She has been a prolific scholar, publishing one full monograph, three more edited books, and two children’s books. Additionally, she has published 19 book chapters, 11 articles, 20 book reviews, 13 opinion-editorials and blog posts, and 5 reports. She is also a widely sought-after expert by media outlets, and she has given more than 125 talks, lectures, and panel talks across the entire globe. She is an Editorial Board member of several journals with an international scope, including the International Journal of Border and Migration Studies in Canada, Wollega University School of Law Journal in Ethiopia, University of Ibadan Faculty of Law Journal in Nigeria, and African Methodist Episcopal Uni Interdisciplinary Journal in Liberia. She also is the Founder and Editor-in-Chief of the Journal of Internal Displacement in Canada and was the Editor-in-Chief of the University of Cape Coast Law Journal in Ghana from 2018 to 2020 and the Senior Editor for International Law Journal of London in England from 2013 to 2017. She is a peer reviewer for many journals all over the world. She also has previously served as an abstract reviewer for CRN-11: Displaced Peoples for the annual conference for the Law and Society Association in the United States.

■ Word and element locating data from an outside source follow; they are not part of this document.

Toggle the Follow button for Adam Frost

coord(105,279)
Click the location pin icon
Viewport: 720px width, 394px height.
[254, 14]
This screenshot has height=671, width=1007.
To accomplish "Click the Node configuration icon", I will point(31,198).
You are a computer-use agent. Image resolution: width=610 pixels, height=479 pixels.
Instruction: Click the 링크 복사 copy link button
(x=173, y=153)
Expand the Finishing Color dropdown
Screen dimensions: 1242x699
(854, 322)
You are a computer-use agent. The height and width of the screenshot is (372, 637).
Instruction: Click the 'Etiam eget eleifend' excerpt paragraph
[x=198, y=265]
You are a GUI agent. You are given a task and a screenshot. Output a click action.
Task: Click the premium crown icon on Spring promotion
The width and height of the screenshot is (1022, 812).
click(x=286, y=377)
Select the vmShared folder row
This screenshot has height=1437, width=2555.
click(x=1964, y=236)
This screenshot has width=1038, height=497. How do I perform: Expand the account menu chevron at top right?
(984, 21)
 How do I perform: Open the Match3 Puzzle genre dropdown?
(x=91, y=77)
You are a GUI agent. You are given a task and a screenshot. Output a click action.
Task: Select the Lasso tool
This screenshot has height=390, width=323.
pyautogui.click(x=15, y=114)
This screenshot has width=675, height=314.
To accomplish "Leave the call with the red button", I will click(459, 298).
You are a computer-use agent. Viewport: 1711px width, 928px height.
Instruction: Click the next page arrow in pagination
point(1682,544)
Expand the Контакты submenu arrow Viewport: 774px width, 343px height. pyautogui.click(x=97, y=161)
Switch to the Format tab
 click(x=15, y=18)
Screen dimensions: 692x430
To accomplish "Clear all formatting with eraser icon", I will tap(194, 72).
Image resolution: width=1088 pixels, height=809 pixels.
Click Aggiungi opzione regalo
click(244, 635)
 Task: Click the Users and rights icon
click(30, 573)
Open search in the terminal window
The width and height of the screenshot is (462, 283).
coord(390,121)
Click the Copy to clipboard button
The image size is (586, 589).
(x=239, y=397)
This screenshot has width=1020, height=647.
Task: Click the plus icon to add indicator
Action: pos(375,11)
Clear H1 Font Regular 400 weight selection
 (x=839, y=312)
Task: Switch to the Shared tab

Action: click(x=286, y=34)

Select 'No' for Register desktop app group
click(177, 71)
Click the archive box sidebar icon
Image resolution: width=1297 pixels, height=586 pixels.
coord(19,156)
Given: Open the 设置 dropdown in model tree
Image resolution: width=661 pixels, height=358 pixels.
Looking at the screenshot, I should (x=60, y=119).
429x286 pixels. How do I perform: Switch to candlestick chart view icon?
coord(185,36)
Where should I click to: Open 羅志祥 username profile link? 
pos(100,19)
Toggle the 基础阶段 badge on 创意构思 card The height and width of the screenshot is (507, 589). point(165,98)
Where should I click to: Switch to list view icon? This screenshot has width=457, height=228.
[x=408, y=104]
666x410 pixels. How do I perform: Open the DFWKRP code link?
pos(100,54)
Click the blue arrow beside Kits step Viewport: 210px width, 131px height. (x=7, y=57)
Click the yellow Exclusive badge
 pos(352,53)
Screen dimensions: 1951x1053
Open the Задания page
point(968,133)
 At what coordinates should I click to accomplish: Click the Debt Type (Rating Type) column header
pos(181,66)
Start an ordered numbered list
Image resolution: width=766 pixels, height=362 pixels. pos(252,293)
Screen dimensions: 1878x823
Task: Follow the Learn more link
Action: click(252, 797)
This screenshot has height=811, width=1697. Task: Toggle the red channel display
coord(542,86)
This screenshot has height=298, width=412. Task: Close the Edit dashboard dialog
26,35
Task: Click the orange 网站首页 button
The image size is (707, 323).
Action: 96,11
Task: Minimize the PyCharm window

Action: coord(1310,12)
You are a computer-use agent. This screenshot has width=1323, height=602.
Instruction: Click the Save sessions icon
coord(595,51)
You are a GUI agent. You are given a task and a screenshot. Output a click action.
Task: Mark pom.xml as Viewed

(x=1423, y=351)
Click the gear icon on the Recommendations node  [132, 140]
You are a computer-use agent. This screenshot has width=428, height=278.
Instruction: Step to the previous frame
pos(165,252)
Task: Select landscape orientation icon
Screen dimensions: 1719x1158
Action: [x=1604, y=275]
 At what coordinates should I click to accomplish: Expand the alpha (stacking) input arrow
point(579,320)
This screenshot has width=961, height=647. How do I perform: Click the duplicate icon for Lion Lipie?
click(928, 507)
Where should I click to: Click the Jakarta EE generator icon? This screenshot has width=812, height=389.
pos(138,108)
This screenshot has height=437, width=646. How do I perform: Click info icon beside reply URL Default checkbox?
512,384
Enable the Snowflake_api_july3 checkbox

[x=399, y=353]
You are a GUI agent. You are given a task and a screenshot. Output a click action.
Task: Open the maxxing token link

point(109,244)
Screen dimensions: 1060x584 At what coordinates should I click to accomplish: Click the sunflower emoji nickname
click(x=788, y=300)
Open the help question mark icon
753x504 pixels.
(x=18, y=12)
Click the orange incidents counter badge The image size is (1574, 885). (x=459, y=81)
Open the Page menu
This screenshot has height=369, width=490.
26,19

A member of the First Africa Law and Society Association, she has been honored with its Conference Award (USD $5,000). She also has received a tremendous number of awards and fellowships from other organizations. For instance, she has been the Af-Ox Visiting Fellow for the Africa Oxford Initiative, a Fellow for Brasenose College at Oxford University in England, a Fellow for the Refugee Studies Centre in the Department of International Development at Oxford University in England, and a Visiting Research Scholar and Fellow at the University of Washington-Seattle. Awards earned have included honors like the Pius Adesanmi Early Career Research Excellence Award from the Canadian Association of African Studies, the Distinguished Academic Early Career Award from the Confederation of Alberta Faculty Association, International Aluna of the Year/Alumni Award from The Australian National University, plus numerous other awards and research grants.
Moreover, she is an institution builder, creating spaces for dialogues, voices, and people for whom spaces have not previously or traditionally existed. This work began when she was just an undergraduate student and founded Africa Awareness, a student-driven initiative responsible for instituting the first and only African Studies Program at the University of British Columbia, in 2002. In 2018, she founded the Voice of West African Refugees (VOWAR) at the Buduburam Refugee Settlement in Ghana, and she is a Co-Founder and Executive Director of Tuki-Tumarankey, a non-profit focused on global displacement, migration, and development issues.
Her devotion to students is evident in both the number of students she has mentored and the praise they regularly give her. Her list of trainees/mentees for academic year 2023-2024 (which is part of her CV, another telling factor) is 49 students long, and they cut across the globe, hailing from Canada, Nigeria, Mexico, India, South Africa, Kenya, the United States, plus many more places. Her former student nominators describe her as a dedicated and inspiring mentor whose “thoughtful feedback, high standards, and dedicated engagement made a profound impact on [their] academic journey[s];” as a “humble” and “compassionate” instructor who has helped her students with problems ranging from academic ones to financial challenges; and as a person whose “approach to mentoring is guided by . . . empathy, resilience, and listening.” Students are moved by and transformed by the lessons she conveys through her lived experiences. Indeed, one nominator noted that she has a “remarkable ability to connect with students on a personal level while inspiring them to achieve academic and professional success.”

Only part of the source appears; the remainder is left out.